El rincón de JJ

Publicado el Jhon Jaime Osorio

Tour 2019 – Día 5: Potencia, pero con paciencia. Así ganó Sagan

El Tour de Francia llegó hoy a la ciudad de Colmar. El recorrido era montañoso, pero no aparecieron los grandes escaladores. Se preveía que fuera un día para aventureros, pero en la fuga solo estuvieron cuatro ciclistas que no llegaron a tener más de 2 minutos y medio sobre el grupo principal. La jornada terminó en un esprint, pero sin embaladores puros. El último tramo se corrió a un ritmo intenso, pero ninguno de los favoritos y capos de escuadra cedió terreno. Era la quinta etapa, pero la mira estaba puesta en la de mañana, la sexta, que es la primera de alta montaña. En su historial en la carrera francesa, Peter Sagan ha sido segundo en 22 llegadas, pero hoy cruzó la meta en primer lugar.

Colmar es una ciudad de contrastes. Está en territorio francés, pero su arquitectura está dominada por el estilo gótico alemán. Sus habitantes hablan el alsaciano, una lengua que reúne un conjunto de dialectos estrechamente relacionados con el alemán de Suabia y Suiza.  Está llena de iglesias y monasterios católicos, pero conserva una gran tradición protestante, desde la época de la Reforma. Es la ciudad natal del escultor Frederick Auguste Bartholdi, que se hizo célebre con la Estatua de la Libertad en Nueva York. Ha sido final de etapas del Tour en varias ocasiones, pero pocas veces había visto entrar un grupo de 77 pedalistas en punta, sin embaladores puros, para definir al esprint.

Fue un día duro. Después de cuatro jornadas, aparecieron los premios de montaña de segunda categoría. Los pinos y abetos de la región de la Alsacia aparecieron a lado y lado de la vía. El líder de la montaña, Tim Wellens, y el alemán Mads Wortz repitieron presencia en la fuga. Ya habían estado en las de las etapas 3 y 1 respectivamente. Simon Clarke y Tom Sculling se estrenaron como aventureros en esta edición. Wellens se afianzó en la clasificación de los escaladores y sus compañeros resistieron hasta 20 kilómetros antes del final. Entre numerosos castillos medievales, el Bora de Sagan y el Sunweb de Matthews ajustaron el paso y dejaron fuera de opción a los rematadores puros como Ewan, Viviani y Kristoff.

===

■ Explorar el material
a) Responde estas preguntas sobre la crónica de la quinta etapa del Tour:
(i) ¿En cuántas llegadas del Tour había sido segundo Peter Sagan?
(ii) ¿Qué lengua hablan los habitantes de Colmar?
(iii) ¿Hasta cuántos kilómetros antes del final resistieron los compañeros de fuga de Wellens?
b) Prolonga la crónica de la quinta etapa del Tour a partir de su último párrafo.

■ Datos recopilados
===

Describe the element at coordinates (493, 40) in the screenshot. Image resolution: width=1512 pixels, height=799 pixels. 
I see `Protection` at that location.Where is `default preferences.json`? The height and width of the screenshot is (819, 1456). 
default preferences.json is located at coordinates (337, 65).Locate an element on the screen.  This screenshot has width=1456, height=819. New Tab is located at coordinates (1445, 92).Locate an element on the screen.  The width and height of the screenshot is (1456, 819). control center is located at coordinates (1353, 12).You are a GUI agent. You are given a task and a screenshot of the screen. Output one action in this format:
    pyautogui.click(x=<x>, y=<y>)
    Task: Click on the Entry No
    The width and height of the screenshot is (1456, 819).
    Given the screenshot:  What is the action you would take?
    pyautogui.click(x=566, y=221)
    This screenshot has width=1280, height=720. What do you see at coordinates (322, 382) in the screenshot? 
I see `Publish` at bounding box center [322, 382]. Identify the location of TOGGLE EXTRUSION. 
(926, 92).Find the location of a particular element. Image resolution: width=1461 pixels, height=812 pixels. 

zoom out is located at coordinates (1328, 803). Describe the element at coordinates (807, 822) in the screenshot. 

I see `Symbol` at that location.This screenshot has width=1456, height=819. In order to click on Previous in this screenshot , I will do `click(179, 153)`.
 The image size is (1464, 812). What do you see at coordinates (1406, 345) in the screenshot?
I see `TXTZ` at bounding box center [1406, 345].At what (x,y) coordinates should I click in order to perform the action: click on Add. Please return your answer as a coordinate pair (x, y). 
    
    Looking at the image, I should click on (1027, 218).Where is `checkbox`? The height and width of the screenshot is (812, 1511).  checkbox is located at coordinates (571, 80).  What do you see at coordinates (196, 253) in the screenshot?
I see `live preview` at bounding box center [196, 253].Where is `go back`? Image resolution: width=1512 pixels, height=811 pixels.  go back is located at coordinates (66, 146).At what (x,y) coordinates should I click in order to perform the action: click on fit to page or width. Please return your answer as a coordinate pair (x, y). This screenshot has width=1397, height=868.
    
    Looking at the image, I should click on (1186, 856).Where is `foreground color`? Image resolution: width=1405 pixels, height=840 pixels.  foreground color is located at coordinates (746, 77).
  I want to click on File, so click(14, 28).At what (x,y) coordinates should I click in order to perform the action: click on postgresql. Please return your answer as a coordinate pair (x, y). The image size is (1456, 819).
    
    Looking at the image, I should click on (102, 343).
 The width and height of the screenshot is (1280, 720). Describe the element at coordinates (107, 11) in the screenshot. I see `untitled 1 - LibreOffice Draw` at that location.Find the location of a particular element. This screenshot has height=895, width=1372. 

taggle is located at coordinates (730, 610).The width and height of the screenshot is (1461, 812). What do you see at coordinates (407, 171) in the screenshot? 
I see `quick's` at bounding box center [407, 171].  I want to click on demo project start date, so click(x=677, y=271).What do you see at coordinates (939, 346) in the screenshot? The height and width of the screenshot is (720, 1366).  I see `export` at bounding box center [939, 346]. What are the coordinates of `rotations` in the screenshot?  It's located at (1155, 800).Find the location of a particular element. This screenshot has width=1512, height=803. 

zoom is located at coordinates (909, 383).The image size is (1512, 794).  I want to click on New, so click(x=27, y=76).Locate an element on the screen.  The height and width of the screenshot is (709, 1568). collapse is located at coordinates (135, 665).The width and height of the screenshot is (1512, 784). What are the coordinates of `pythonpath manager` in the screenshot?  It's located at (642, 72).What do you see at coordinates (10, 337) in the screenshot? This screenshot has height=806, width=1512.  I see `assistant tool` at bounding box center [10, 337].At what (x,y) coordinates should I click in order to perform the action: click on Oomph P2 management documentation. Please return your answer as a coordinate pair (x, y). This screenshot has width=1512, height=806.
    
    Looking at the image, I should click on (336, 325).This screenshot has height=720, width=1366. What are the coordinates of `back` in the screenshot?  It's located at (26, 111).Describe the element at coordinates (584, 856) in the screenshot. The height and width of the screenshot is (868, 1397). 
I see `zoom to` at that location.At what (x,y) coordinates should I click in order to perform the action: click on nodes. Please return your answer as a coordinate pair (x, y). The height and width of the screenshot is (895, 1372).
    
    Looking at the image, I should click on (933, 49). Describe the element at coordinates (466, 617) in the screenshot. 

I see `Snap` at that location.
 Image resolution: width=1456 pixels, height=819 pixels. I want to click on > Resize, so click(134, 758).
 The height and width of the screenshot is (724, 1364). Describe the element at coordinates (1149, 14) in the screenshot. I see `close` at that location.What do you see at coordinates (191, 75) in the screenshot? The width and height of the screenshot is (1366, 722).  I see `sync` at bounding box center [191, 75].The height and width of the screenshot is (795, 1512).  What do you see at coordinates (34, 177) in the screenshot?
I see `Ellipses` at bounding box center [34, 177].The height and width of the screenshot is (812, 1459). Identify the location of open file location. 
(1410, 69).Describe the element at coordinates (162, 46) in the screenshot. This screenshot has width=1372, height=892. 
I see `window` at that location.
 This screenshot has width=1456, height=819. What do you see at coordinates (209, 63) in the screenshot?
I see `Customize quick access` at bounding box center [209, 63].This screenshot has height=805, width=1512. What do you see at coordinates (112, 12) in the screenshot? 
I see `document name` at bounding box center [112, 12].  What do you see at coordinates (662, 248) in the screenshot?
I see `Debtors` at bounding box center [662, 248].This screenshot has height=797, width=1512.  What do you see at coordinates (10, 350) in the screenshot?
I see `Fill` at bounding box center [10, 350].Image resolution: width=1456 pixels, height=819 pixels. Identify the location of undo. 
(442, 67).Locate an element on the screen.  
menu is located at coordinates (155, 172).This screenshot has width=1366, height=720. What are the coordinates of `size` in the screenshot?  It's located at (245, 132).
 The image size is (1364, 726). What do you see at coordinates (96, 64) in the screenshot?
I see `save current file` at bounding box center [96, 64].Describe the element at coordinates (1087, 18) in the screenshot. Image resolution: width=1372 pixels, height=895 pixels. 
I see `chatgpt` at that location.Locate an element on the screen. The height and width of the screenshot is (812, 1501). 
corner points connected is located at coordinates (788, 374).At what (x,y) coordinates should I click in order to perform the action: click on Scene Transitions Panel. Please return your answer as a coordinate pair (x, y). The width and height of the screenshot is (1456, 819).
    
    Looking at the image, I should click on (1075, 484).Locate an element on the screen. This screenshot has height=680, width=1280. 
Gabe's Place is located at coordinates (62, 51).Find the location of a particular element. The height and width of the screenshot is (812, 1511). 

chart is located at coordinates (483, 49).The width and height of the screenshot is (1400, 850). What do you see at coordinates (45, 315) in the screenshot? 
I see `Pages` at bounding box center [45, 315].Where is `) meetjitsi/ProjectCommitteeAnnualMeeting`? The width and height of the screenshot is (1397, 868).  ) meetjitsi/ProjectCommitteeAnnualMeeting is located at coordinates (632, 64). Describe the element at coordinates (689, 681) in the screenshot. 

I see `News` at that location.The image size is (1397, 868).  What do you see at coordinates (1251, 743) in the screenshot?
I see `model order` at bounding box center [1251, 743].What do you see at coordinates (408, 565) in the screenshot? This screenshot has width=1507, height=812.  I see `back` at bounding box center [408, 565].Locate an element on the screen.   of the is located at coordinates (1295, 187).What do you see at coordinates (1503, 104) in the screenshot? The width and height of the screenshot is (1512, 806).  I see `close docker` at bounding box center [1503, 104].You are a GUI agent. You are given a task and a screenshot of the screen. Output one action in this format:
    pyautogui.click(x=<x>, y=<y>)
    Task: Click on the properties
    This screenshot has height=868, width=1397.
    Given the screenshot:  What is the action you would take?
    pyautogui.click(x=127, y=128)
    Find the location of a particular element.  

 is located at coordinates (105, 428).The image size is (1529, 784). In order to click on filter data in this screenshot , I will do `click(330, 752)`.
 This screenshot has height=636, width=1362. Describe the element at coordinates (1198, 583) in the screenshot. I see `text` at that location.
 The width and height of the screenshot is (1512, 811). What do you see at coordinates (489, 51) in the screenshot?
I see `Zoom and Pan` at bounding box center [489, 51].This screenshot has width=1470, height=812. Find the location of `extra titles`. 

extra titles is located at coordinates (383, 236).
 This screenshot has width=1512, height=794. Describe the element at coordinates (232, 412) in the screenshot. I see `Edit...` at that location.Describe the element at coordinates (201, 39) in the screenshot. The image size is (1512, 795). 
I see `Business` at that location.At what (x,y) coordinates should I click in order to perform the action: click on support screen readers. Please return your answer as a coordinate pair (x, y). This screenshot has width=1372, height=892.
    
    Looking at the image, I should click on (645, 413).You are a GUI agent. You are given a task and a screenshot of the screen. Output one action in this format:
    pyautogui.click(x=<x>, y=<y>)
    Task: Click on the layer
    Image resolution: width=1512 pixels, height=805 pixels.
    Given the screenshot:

===

■ Respuestas
a)
(i) En 22 llegadas.
(ii) El alsaciano.
(iii) Hasta 20 kilómetros antes del final.

b)
Sagan recibió el premio a su paciencia, persistencia y potencia. Mostró su gran capacidad rematadora. Se impuso con autoridad sobre Van Aert, Trentin y Colbrelli. El triple campeón del mundo se aferró a la camiseta verde de la clasificación por puntos, que de conseguirla en París, sería su séptima en la historia del Tour. Sagan quiere convertirse en el primero en conseguir dicho registro.

Mañana, la carrera continuará su paso por la cordillera de Los Vosgos. Será la primera etapa de alta montaña. Tempranera para muchos, pero determinante para la carrera. Tendrá siete premios de montaña en 160 kilómetros. El último kilómetro de la etapa será el más duro de esta edición del Tour. Su pendiente del 24% y su terreno destapado la harán única e inolvidable. Una subida en la que ya ganaron Froome, Nibali y Aru. La Planche des Belles Filles, un ascenso al que muchos llegarán serpenteando; y en el que cruzarán primero, y en orden, los escaladores puros.